::: Extract to read

Can an AI take responsibility?

A mantra repeated several times at a healthcare conference that I attended recently, is that only humans, not AI, can take responsibility for something. This made me think more deeply about what it really means to take responsibility and what, if anything, sets humans and AIs apart in this respect.

I identified two rather different reasons for why humans don’t think that AIs can or should take responsibility:

Humans are, in contrast to AIs, commonly attributed with free will and the ability to feel shame or guilt when they make mistakes. I will below suggest how this affects how we think about responsibility.
People with cognitive professions fear that the AI will eventually take their jobs and are therefore unwilling to give it too much responsibility or “power”. I will also comment on this below.

At the end of this post I will suggest a way to make the whole issue go away.

Metaphorical truths and free will

Humans have throughout the ages developed metaphorical truths, rules or principle that, while factually or logically incorrect, confer a net benefit to the believers of the “truths”. One such metaphorical truth under a naturalistic world-view (see below) is that humans have free will. Another one is that humans possess a persistent self that according to some philosophical views have moral and other kinds of attributes, described with adjectives such as virtuous or evil.

I will below show that the concept of taking responsibility is philosophically closely related to the above two metaphorical truths and thus relies on human intuitions that are false even though they quite often do the job. I will first briefly summarize the three main views on free will: libertarian free will, naturalism, and compatibilism.

The libertarian free will view

Libertarians assert that free will exists and is incompatible with determinism. They believe individuals have the capacity to make genuinely free choices that are not determined by past events or natural laws. This means that a root cause analysis of a failure may stop at blaiming the person’s in some way defect self instead of a causal chain of events.

The naturalist view

Naturalists believe that all events, including human actions, are determined by natural laws and therefore prior causes. Free will is an illusion, as every decision is the result of a causal chain of events. A root cause analysis of a failure can point at a fault in the human actor (objectively, without blame) or a fault in something external to the actor. The naturalist view makes no difference in principle between a human actor and an AI actor.

The compatibilist view

Compatibilists believe in determinism but maintain that individuals have free will if they can act according to their internal motivations and desires without coercion by other people, even if those motivations are determined by prior causes. This is a different definition of free will than that of the libertarians. A root cause analysis of a failure will produce similar results as in the naturalist case, perhaps with some more emphasis on the inner motivations of the person (that in turn are determined by causes).

::::::

Task
Please copy the post on AI and responsibility, beginning at the words "Humans have throughout" and stopping after "naturalism, and compatibilism.", and swap every "free will" for "freedom of choice". Work from the post alone.

::: Extracted information

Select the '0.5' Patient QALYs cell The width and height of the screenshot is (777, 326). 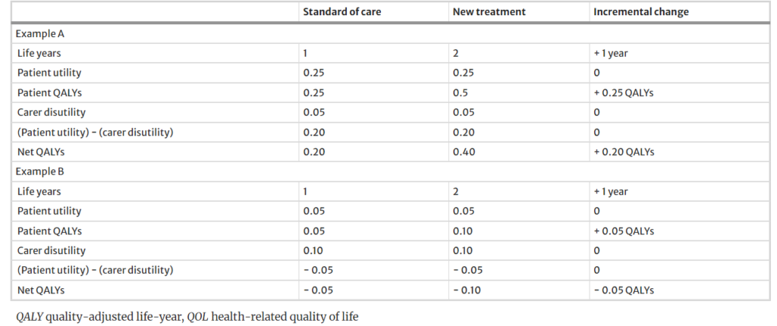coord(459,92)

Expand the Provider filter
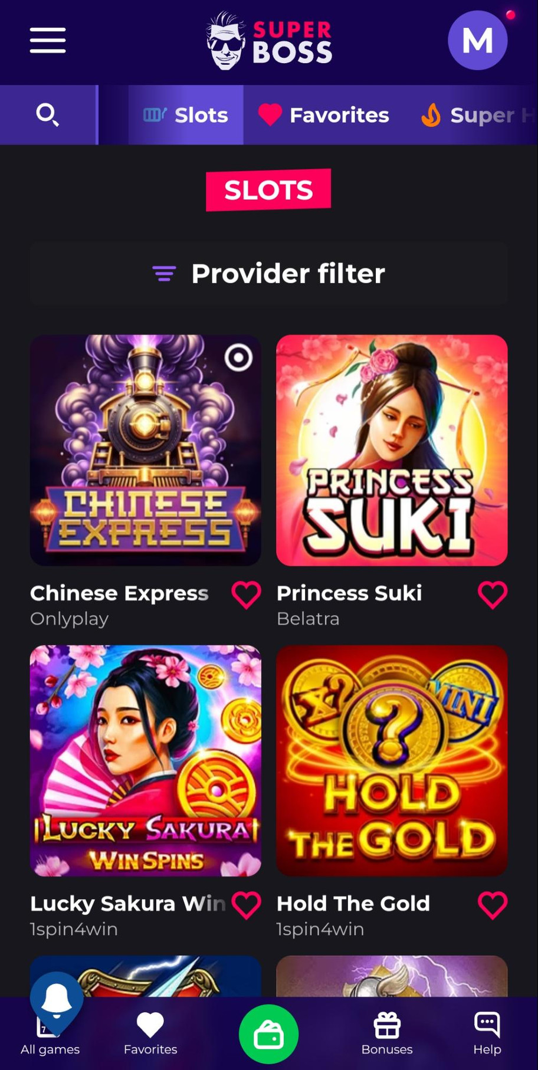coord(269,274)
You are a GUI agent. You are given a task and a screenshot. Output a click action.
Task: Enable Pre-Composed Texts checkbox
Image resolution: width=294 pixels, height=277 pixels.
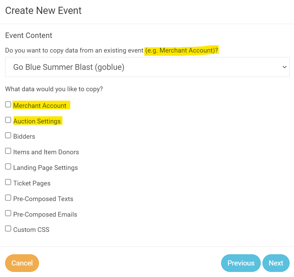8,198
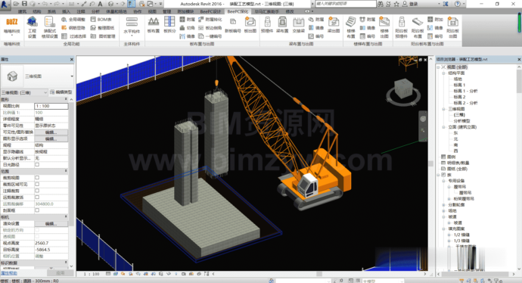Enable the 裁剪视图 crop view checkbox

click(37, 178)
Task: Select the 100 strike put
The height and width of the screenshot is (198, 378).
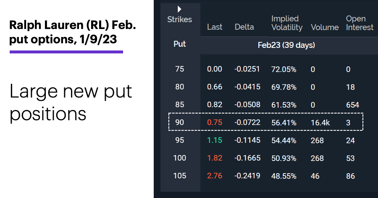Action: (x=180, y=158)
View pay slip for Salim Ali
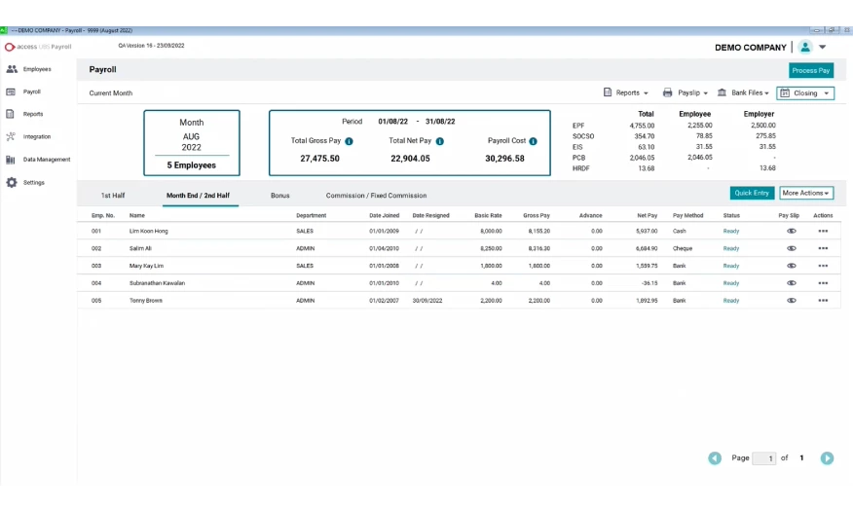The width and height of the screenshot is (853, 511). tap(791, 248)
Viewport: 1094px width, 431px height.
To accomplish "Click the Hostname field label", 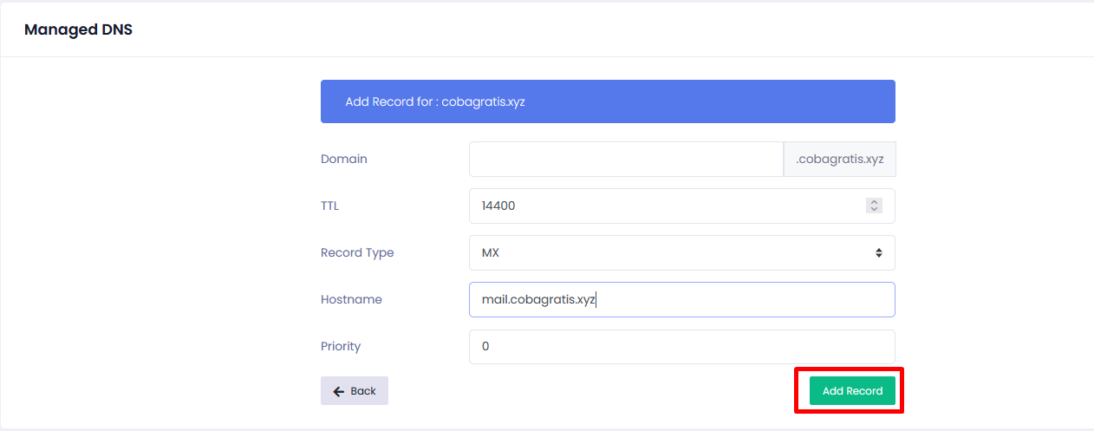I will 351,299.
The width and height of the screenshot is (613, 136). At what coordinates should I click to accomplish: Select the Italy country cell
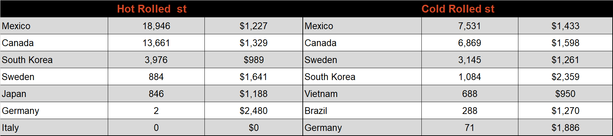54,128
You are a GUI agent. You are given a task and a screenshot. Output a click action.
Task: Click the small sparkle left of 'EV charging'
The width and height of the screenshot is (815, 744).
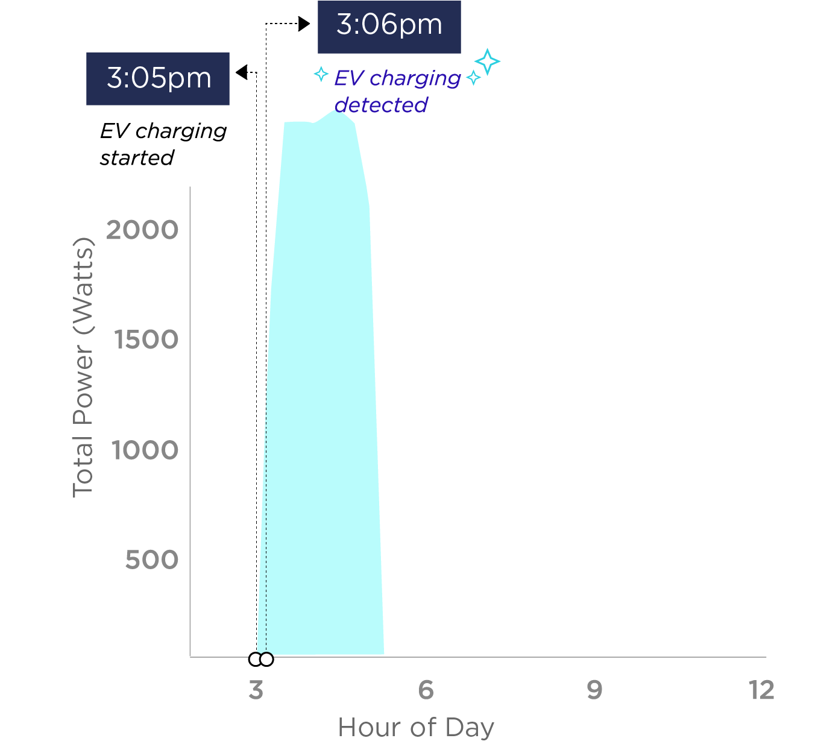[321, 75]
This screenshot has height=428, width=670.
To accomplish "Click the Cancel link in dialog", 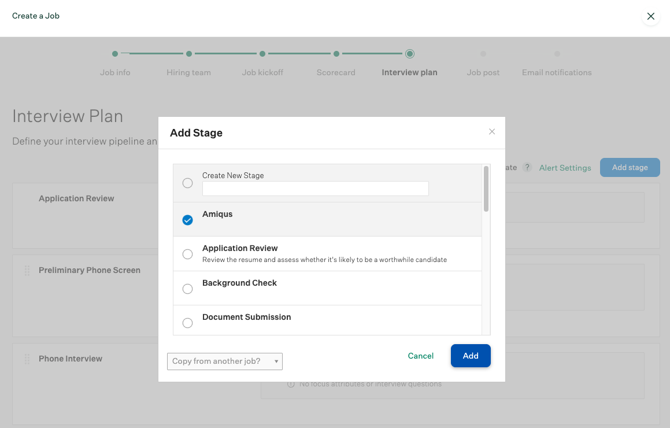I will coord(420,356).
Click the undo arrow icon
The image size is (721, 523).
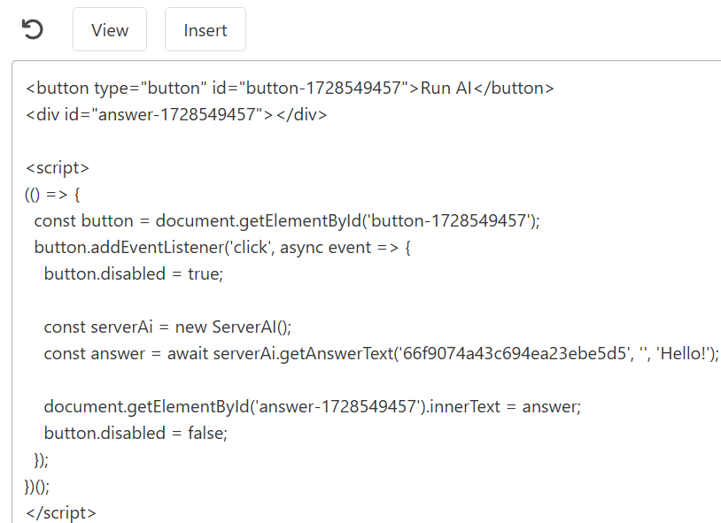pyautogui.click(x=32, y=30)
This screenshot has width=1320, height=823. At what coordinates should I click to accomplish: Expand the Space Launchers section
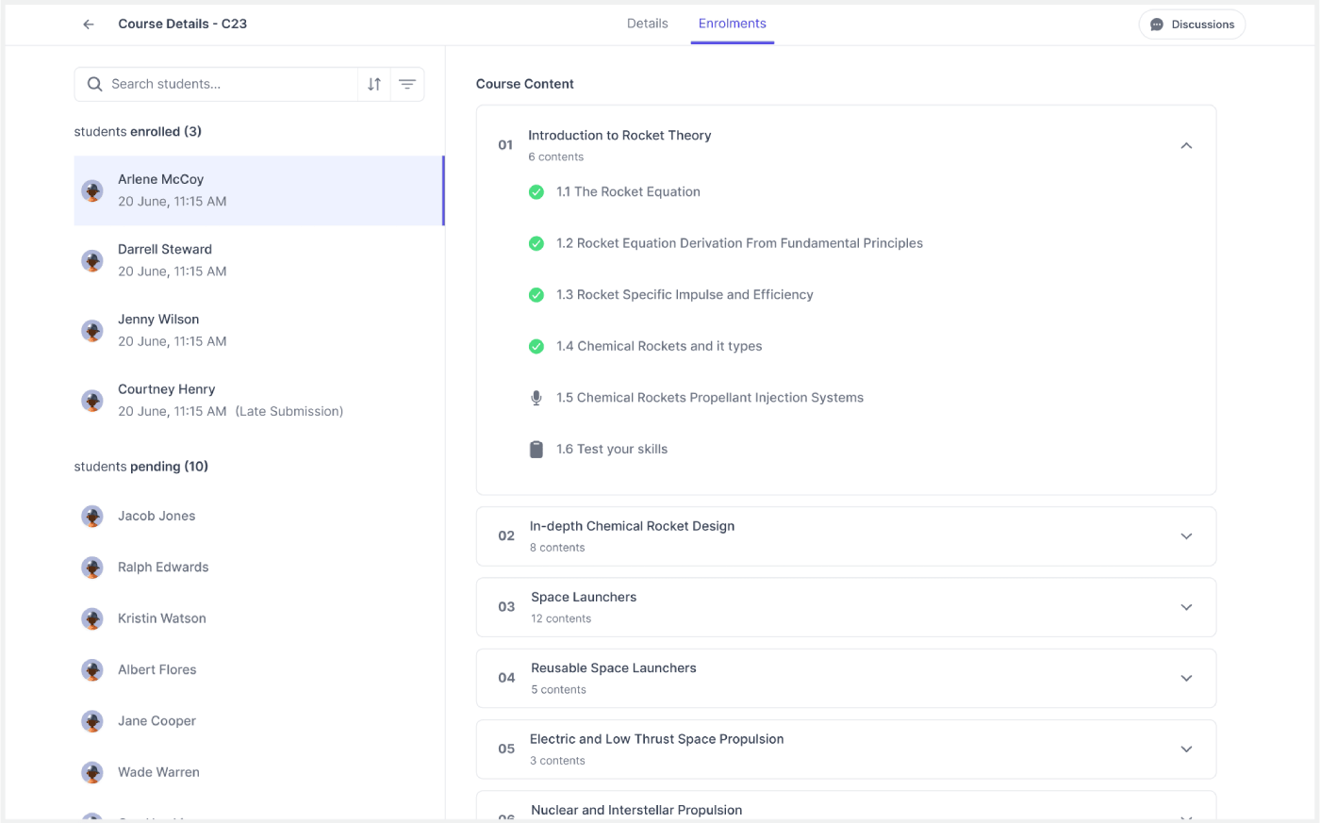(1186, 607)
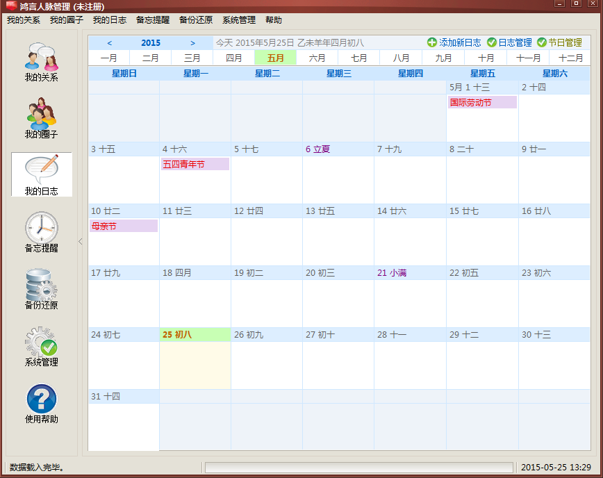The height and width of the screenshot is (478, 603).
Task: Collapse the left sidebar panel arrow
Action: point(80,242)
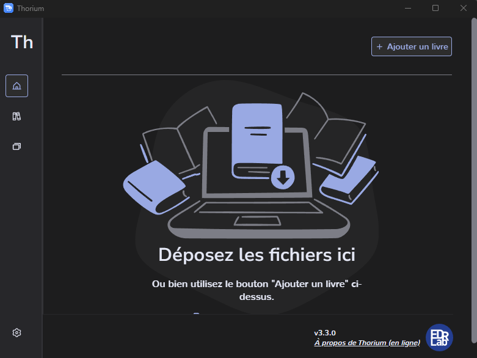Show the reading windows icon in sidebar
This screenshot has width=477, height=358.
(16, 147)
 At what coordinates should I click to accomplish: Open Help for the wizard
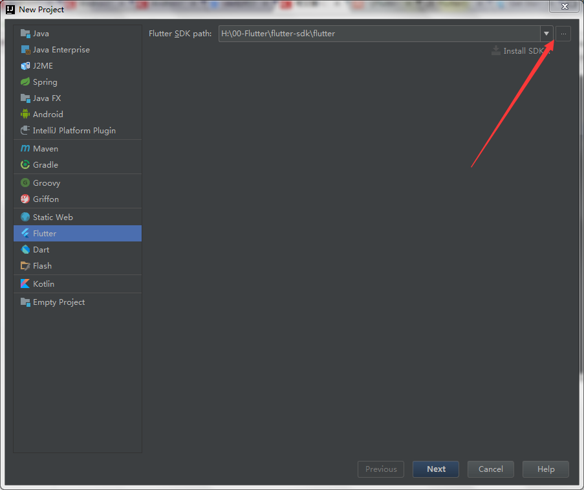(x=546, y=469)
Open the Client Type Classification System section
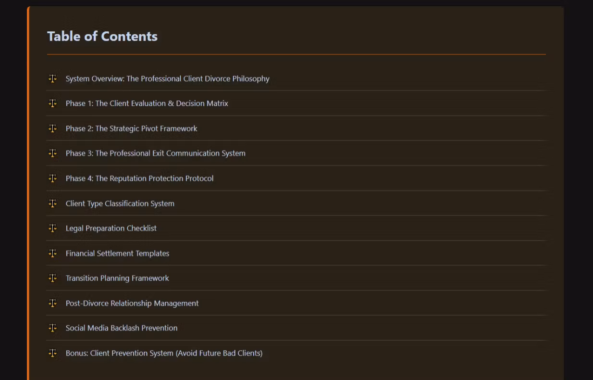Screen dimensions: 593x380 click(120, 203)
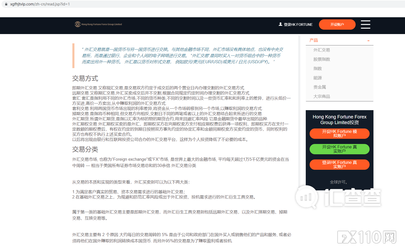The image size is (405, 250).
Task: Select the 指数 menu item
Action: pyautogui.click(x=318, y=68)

::::::

Response for this exercise
Humans have throughout the ages developed metaphorical truths, rules or principle that, while factually or logically incorrect, confer a net benefit to the believers of the “truths”. One such metaphorical truth under a naturalistic world-view (see below) is that humans have freedom of choice. Another one is that humans possess a persistent self that according to some philosophical views have moral and other kinds of attributes, described with adjectives such as virtuous or evil.

I will below show that the concept of taking responsibility is philosophically closely related to the above two metaphorical truths and thus relies on human intuitions that are false even though they quite often do the job. I will first briefly summarize the three main views on freedom of choice: libertarian freedom of choice, naturalism, and compatibilism.